Exercise aim: Can you retype every line of the listing below with no changes at all?

Supplied records:
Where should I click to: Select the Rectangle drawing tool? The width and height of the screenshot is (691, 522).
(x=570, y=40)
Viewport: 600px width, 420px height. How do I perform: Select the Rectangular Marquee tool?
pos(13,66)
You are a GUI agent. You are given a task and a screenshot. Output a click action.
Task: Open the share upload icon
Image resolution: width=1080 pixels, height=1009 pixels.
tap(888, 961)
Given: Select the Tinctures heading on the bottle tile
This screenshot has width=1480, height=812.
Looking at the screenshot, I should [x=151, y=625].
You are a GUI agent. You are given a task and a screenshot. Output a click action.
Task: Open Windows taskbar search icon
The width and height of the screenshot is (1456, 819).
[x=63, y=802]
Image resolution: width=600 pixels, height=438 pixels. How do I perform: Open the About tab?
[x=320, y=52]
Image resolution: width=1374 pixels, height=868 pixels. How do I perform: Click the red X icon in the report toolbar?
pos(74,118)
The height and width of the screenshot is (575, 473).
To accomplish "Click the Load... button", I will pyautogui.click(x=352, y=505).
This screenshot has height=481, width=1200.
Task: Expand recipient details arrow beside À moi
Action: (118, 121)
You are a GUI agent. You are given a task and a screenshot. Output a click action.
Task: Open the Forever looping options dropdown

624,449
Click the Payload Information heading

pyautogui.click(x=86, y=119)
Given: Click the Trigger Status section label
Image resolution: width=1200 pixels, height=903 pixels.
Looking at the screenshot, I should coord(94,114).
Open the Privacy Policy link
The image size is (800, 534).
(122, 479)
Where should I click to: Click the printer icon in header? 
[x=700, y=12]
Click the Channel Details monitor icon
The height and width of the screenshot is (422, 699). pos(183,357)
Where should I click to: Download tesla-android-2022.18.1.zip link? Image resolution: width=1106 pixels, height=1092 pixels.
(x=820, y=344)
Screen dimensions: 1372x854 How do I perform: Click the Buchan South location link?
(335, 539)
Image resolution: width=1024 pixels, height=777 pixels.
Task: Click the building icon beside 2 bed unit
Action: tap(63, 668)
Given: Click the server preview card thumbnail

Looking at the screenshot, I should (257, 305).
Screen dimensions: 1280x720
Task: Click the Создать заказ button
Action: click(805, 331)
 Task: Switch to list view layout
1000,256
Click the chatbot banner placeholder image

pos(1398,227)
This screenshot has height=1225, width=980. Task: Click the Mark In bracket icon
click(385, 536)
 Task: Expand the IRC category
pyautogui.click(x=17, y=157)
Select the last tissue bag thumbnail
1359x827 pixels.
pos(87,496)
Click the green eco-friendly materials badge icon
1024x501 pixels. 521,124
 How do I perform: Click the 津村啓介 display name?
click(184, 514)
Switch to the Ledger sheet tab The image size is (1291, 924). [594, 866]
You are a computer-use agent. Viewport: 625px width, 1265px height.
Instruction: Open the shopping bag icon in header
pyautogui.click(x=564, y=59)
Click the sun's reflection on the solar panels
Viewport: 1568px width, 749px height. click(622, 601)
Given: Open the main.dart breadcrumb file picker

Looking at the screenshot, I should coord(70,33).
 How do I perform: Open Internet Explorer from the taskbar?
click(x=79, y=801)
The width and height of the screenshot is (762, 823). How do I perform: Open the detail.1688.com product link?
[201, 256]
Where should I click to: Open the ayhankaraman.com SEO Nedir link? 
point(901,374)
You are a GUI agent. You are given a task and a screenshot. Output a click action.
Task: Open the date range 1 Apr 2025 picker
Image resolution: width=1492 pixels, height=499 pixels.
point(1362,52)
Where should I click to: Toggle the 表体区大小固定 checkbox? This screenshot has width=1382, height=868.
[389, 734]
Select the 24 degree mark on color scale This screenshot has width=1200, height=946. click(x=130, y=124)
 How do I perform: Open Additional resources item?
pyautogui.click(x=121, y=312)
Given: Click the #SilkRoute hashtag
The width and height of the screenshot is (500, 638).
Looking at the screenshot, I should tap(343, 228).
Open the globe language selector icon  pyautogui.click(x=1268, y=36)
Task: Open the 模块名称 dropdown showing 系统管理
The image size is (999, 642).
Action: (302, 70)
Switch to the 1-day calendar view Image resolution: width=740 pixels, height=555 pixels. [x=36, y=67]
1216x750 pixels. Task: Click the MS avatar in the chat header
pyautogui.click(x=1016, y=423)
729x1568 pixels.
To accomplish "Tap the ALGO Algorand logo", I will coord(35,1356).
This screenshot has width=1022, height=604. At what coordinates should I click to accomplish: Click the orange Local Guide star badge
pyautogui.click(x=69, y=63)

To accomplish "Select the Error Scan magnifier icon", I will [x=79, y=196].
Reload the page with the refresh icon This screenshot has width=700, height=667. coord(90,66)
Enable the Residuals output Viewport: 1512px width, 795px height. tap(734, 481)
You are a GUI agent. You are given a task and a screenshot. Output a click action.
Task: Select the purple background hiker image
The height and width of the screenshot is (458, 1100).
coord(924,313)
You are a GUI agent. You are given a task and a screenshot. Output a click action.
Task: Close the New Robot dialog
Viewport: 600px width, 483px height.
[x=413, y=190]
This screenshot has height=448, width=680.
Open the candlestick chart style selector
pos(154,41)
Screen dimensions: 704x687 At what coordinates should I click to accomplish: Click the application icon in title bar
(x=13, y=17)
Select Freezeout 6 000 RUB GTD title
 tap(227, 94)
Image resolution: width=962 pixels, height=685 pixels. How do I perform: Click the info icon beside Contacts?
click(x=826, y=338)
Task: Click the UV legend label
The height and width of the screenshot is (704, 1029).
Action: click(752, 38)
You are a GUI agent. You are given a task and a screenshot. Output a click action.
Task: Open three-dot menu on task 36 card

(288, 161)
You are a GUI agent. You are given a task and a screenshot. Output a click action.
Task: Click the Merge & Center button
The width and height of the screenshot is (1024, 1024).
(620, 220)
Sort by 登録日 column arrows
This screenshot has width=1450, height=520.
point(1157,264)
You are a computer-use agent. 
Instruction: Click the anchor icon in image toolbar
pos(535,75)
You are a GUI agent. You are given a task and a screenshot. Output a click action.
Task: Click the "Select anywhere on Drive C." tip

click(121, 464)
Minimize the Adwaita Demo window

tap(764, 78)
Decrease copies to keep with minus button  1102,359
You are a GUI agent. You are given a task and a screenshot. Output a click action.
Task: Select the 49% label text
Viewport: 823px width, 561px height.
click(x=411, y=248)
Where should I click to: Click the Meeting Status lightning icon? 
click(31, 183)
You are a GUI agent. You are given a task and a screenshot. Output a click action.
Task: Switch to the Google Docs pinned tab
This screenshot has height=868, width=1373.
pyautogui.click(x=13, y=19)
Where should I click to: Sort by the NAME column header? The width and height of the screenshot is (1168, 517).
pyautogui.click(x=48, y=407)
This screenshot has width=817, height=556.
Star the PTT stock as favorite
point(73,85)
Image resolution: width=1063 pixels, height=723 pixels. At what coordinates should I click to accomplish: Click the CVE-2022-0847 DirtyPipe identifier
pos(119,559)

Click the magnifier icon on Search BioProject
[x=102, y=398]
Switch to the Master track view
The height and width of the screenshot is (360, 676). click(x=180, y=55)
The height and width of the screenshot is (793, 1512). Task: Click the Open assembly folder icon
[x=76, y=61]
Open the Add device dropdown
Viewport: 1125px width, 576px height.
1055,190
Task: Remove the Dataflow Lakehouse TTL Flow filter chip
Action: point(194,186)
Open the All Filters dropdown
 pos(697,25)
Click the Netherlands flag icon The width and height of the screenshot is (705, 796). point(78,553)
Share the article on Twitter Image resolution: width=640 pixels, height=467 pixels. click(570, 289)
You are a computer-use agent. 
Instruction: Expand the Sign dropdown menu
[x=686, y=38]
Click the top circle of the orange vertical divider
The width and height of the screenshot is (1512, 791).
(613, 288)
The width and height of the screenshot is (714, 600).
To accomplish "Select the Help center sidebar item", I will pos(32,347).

Solution:
Where should I click to: Select the Rectangle drawing tool? The width and height of the screenshot is (691, 522).
(x=570, y=40)
Viewport: 600px width, 420px height. How do I perform: Select the Rectangular Marquee tool?
pos(13,66)
You are a GUI agent. You are given a task and a screenshot. Output a click action.
Task: Open the share upload icon
Image resolution: width=1080 pixels, height=1009 pixels.
tap(888, 961)
Given: Select the Tinctures heading on the bottle tile
This screenshot has width=1480, height=812.
Looking at the screenshot, I should [x=151, y=625].
You are a GUI agent. You are given a task and a screenshot. Output a click action.
Task: Open Windows taskbar search icon
The width and height of the screenshot is (1456, 819).
[x=63, y=802]
Image resolution: width=600 pixels, height=438 pixels. How do I perform: Open the About tab?
[x=320, y=52]
Image resolution: width=1374 pixels, height=868 pixels. How do I perform: Click the red X icon in the report toolbar?
pos(74,118)
The height and width of the screenshot is (575, 473).
To accomplish "Click the Load... button", I will pyautogui.click(x=352, y=505).
This screenshot has height=481, width=1200.
Task: Expand recipient details arrow beside À moi
Action: (118, 121)
You are a GUI agent. You are given a task and a screenshot. Output a click action.
Task: Open the Forever looping options dropdown

624,449
Click the Payload Information heading

pyautogui.click(x=86, y=119)
Given: Click the Trigger Status section label
Image resolution: width=1200 pixels, height=903 pixels.
Looking at the screenshot, I should coord(94,114).
Open the Privacy Policy link
The image size is (800, 534).
(122, 479)
Where should I click to: Click the printer icon in header? 
[x=700, y=12]
Click the Channel Details monitor icon
The height and width of the screenshot is (422, 699). pos(183,357)
Where should I click to: Download tesla-android-2022.18.1.zip link? Image resolution: width=1106 pixels, height=1092 pixels.
(x=820, y=344)
Screen dimensions: 1372x854 How do I perform: Click the Buchan South location link?
(335, 539)
Image resolution: width=1024 pixels, height=777 pixels.
Task: Click the building icon beside 2 bed unit
Action: tap(63, 668)
Given: Click the server preview card thumbnail

Looking at the screenshot, I should (257, 305).
Screen dimensions: 1280x720
Task: Click the Создать заказ button
Action: click(805, 331)
 Task: Switch to list view layout
1000,256
Click the chatbot banner placeholder image

pos(1398,227)
This screenshot has height=1225, width=980. Task: Click the Mark In bracket icon
click(385, 536)
 Task: Expand the IRC category
pyautogui.click(x=17, y=157)
Select the last tissue bag thumbnail
1359x827 pixels.
pos(87,496)
Click the green eco-friendly materials badge icon
1024x501 pixels. 521,124
 How do I perform: Click the 津村啓介 display name?
click(184, 514)
Switch to the Ledger sheet tab The image size is (1291, 924). [594, 866]
You are a computer-use agent. Viewport: 625px width, 1265px height.
Instruction: Open the shopping bag icon in header
pyautogui.click(x=564, y=59)
Click the sun's reflection on the solar panels
Viewport: 1568px width, 749px height. click(622, 601)
Given: Open the main.dart breadcrumb file picker

Looking at the screenshot, I should coord(70,33).
 How do I perform: Open Internet Explorer from the taskbar?
click(x=79, y=801)
The width and height of the screenshot is (762, 823). How do I perform: Open the detail.1688.com product link?
[201, 256]
Where should I click to: Open the ayhankaraman.com SEO Nedir link? 
point(901,374)
You are a GUI agent. You are given a task and a screenshot. Output a click action.
Task: Open the date range 1 Apr 2025 picker
Image resolution: width=1492 pixels, height=499 pixels.
point(1362,52)
Where should I click to: Toggle the 表体区大小固定 checkbox? This screenshot has width=1382, height=868.
[389, 734]
Select the 24 degree mark on color scale This screenshot has width=1200, height=946. click(x=130, y=124)
 How do I perform: Open Additional resources item?
pyautogui.click(x=121, y=312)
Given: Click the #SilkRoute hashtag
The width and height of the screenshot is (500, 638).
Looking at the screenshot, I should tap(343, 228).
Open the globe language selector icon  pyautogui.click(x=1268, y=36)
Task: Open the 模块名称 dropdown showing 系统管理
The image size is (999, 642).
Action: (302, 70)
Switch to the 1-day calendar view Image resolution: width=740 pixels, height=555 pixels. [x=36, y=67]
1216x750 pixels. Task: Click the MS avatar in the chat header
pyautogui.click(x=1016, y=423)
729x1568 pixels.
To accomplish "Tap the ALGO Algorand logo", I will coord(35,1356).
This screenshot has width=1022, height=604. At what coordinates should I click to accomplish: Click the orange Local Guide star badge
pyautogui.click(x=69, y=63)

To accomplish "Select the Error Scan magnifier icon", I will [x=79, y=196].
Reload the page with the refresh icon This screenshot has width=700, height=667. coord(90,66)
Enable the Residuals output Viewport: 1512px width, 795px height. tap(734, 481)
You are a GUI agent. You are given a task and a screenshot. Output a click action.
Task: Select the purple background hiker image
The height and width of the screenshot is (458, 1100).
coord(924,313)
You are a GUI agent. You are given a task and a screenshot. Output a click action.
Task: Close the New Robot dialog
Viewport: 600px width, 483px height.
[x=413, y=190]
This screenshot has height=448, width=680.
Open the candlestick chart style selector
pos(154,41)
Screen dimensions: 704x687 At what coordinates should I click to accomplish: Click the application icon in title bar
(x=13, y=17)
Select Freezeout 6 000 RUB GTD title
 tap(227, 94)
Image resolution: width=962 pixels, height=685 pixels. How do I perform: Click the info icon beside Contacts?
click(x=826, y=338)
Task: Click the UV legend label
The height and width of the screenshot is (704, 1029).
Action: click(752, 38)
You are a GUI agent. You are given a task and a screenshot. Output a click action.
Task: Open three-dot menu on task 36 card

(288, 161)
You are a GUI agent. You are given a task and a screenshot. Output a click action.
Task: Click the Merge & Center button
The width and height of the screenshot is (1024, 1024).
(620, 220)
Sort by 登録日 column arrows
This screenshot has width=1450, height=520.
point(1157,264)
You are a computer-use agent. 
Instruction: Click the anchor icon in image toolbar
pos(535,75)
You are a GUI agent. You are given a task and a screenshot. Output a click action.
Task: Click the "Select anywhere on Drive C." tip

click(121, 464)
Minimize the Adwaita Demo window

tap(764, 78)
Decrease copies to keep with minus button  1102,359
You are a GUI agent. You are given a task and a screenshot. Output a click action.
Task: Select the 49% label text
Viewport: 823px width, 561px height.
click(x=411, y=248)
Where should I click to: Click the Meeting Status lightning icon? 
click(31, 183)
You are a GUI agent. You are given a task and a screenshot. Output a click action.
Task: Switch to the Google Docs pinned tab
This screenshot has height=868, width=1373.
pyautogui.click(x=13, y=19)
Where should I click to: Sort by the NAME column header? The width and height of the screenshot is (1168, 517).
pyautogui.click(x=48, y=407)
This screenshot has width=817, height=556.
Star the PTT stock as favorite
point(73,85)
Image resolution: width=1063 pixels, height=723 pixels. At what coordinates should I click to accomplish: Click the CVE-2022-0847 DirtyPipe identifier
pos(119,559)

Click the magnifier icon on Search BioProject
[x=102, y=398]
Switch to the Master track view
The height and width of the screenshot is (360, 676). click(x=180, y=55)
The height and width of the screenshot is (793, 1512). Task: Click the Open assembly folder icon
[x=76, y=61]
Open the Add device dropdown
Viewport: 1125px width, 576px height.
1055,190
Task: Remove the Dataflow Lakehouse TTL Flow filter chip
Action: point(194,186)
Open the All Filters dropdown
 pos(697,25)
Click the Netherlands flag icon The width and height of the screenshot is (705, 796). point(78,553)
Share the article on Twitter Image resolution: width=640 pixels, height=467 pixels. click(570, 289)
You are a computer-use agent. 
Instruction: Expand the Sign dropdown menu
[x=686, y=38]
Click the top circle of the orange vertical divider
The width and height of the screenshot is (1512, 791).
(613, 288)
The width and height of the screenshot is (714, 600).
To accomplish "Select the Help center sidebar item", I will pos(32,347).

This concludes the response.